• Dataset:
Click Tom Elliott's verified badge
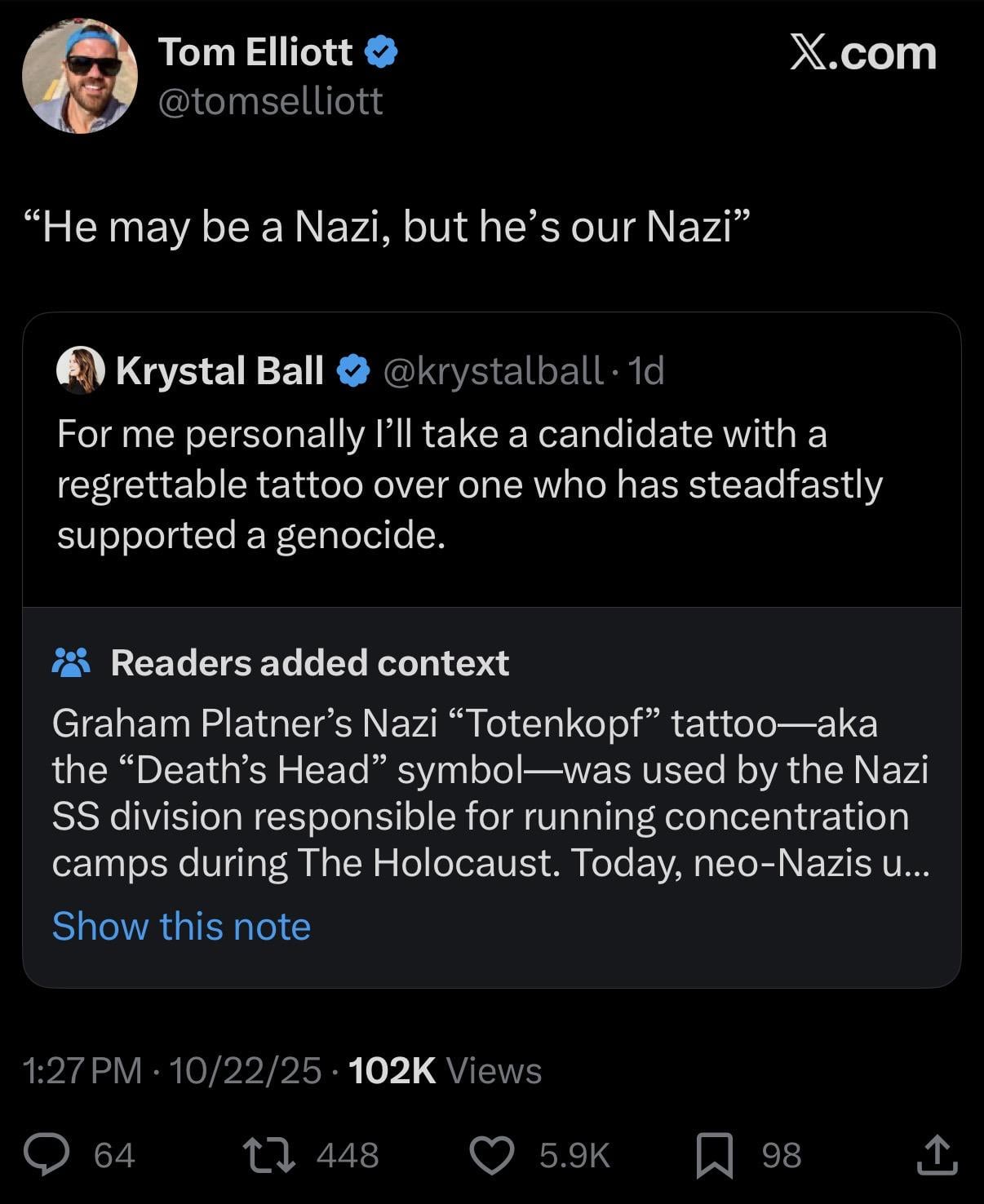The image size is (984, 1204). click(380, 52)
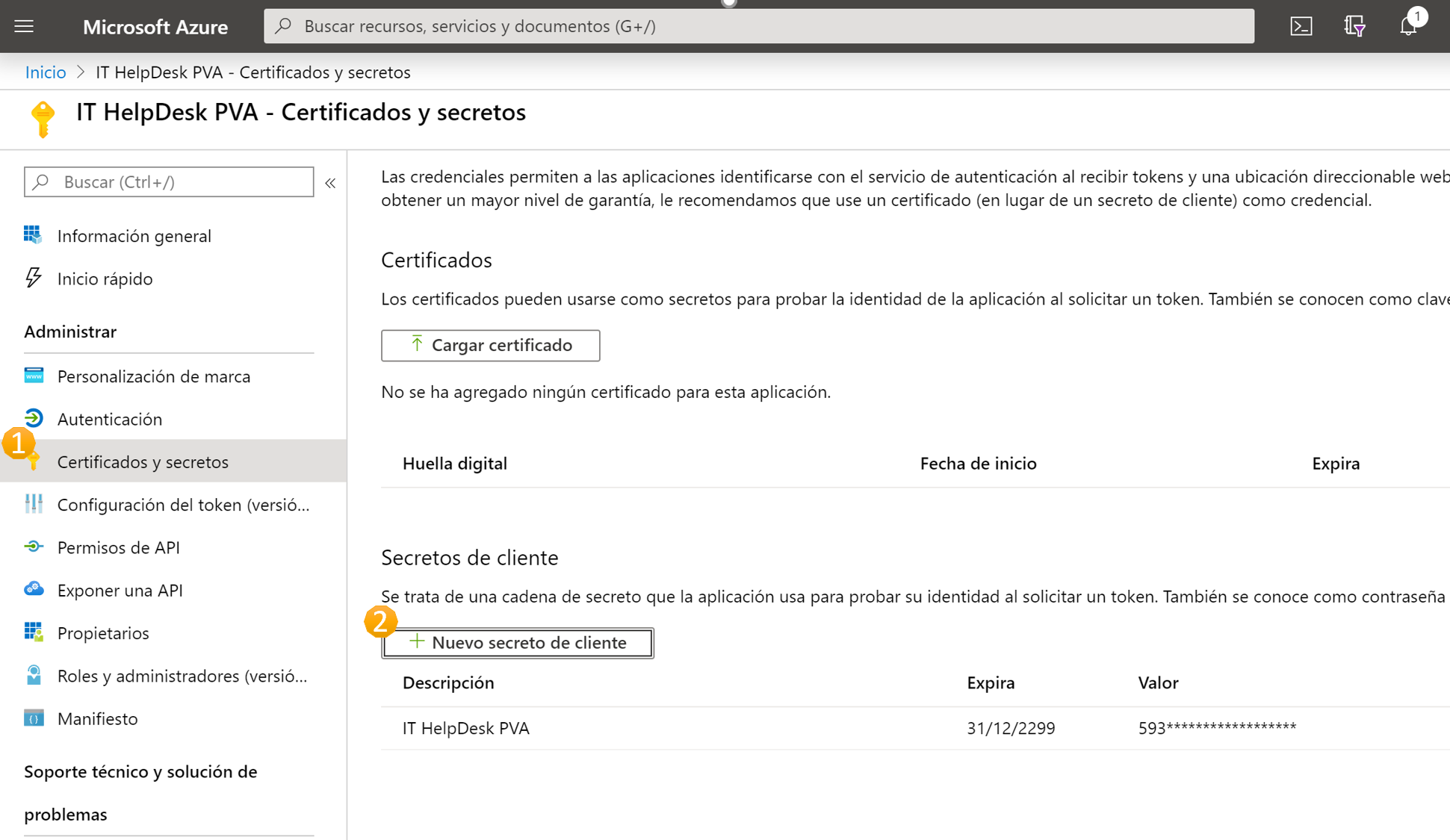Open Permisos de API settings
The image size is (1450, 840).
click(x=118, y=547)
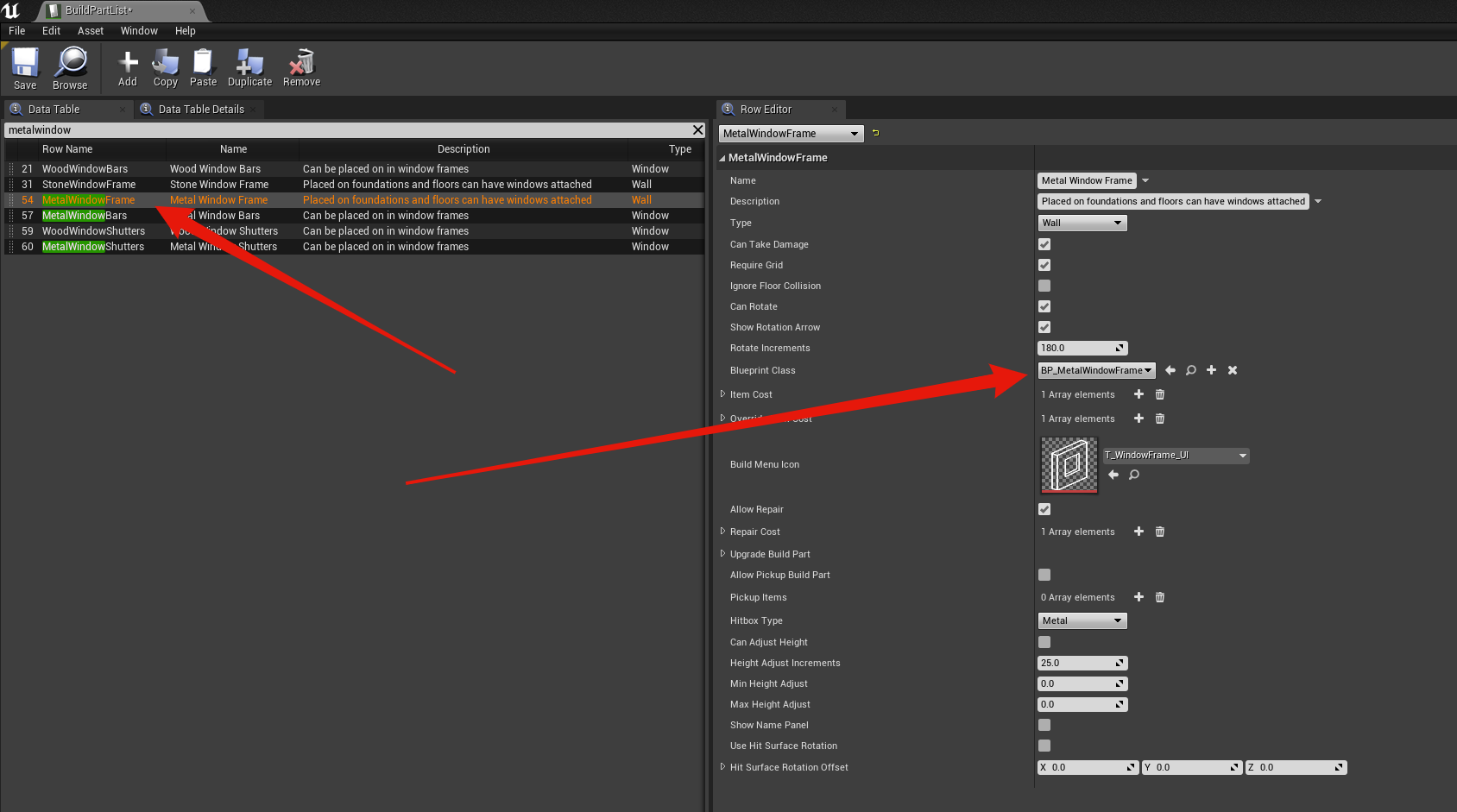The height and width of the screenshot is (812, 1457).
Task: Sort the table by Description column header
Action: (x=464, y=149)
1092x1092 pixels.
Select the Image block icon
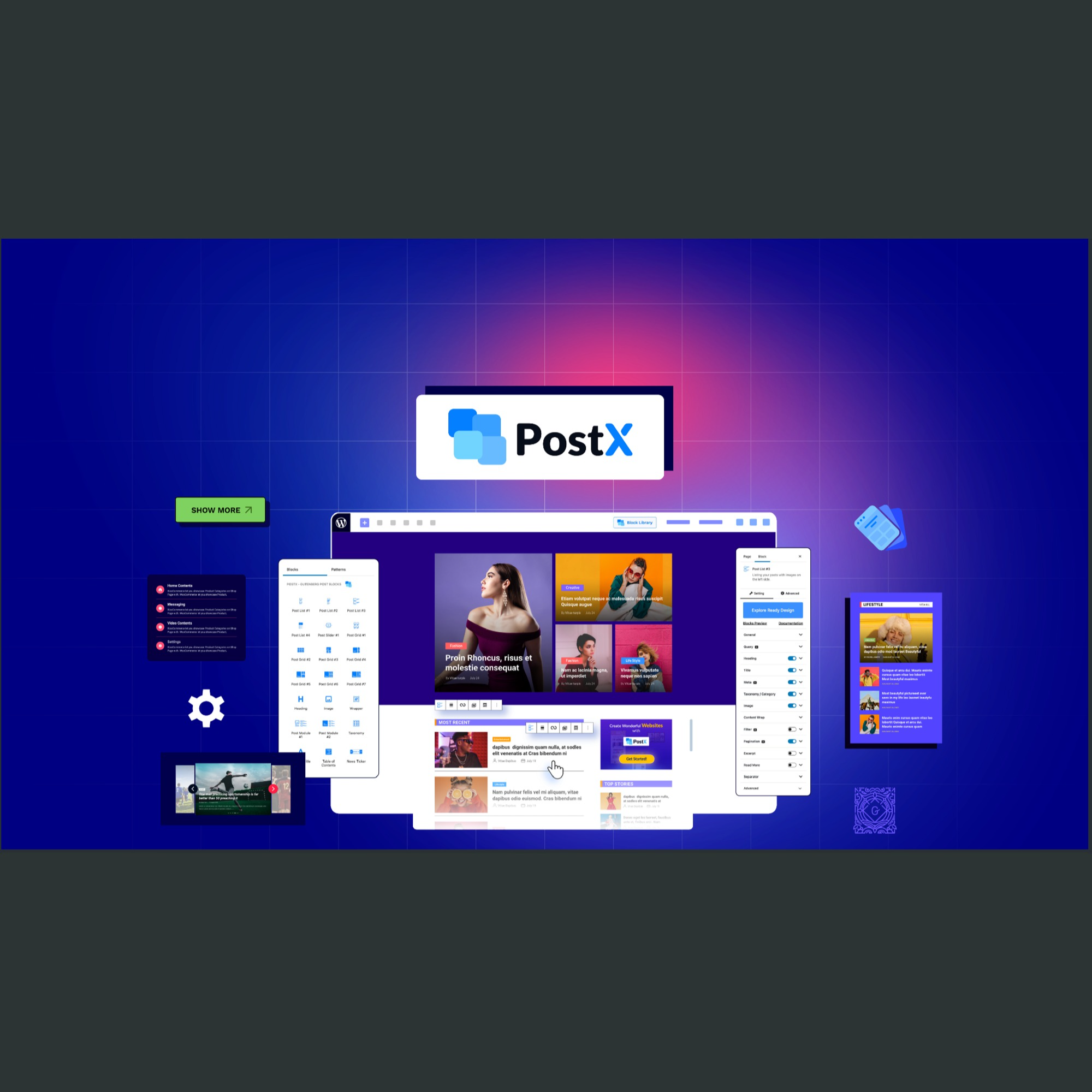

• What is needed:
Copy out the lines above word for word, leaving out the pictures.

• Result for this exercise:
Click Tom Elliott's verified badge
The image size is (984, 1204). click(380, 52)
Open Permisos de API settings
The image size is (1450, 840).
click(x=118, y=547)
The height and width of the screenshot is (812, 1457).
Task: Sort the table by Description column header
Action: (x=464, y=149)
1092x1092 pixels.
Select the Image block icon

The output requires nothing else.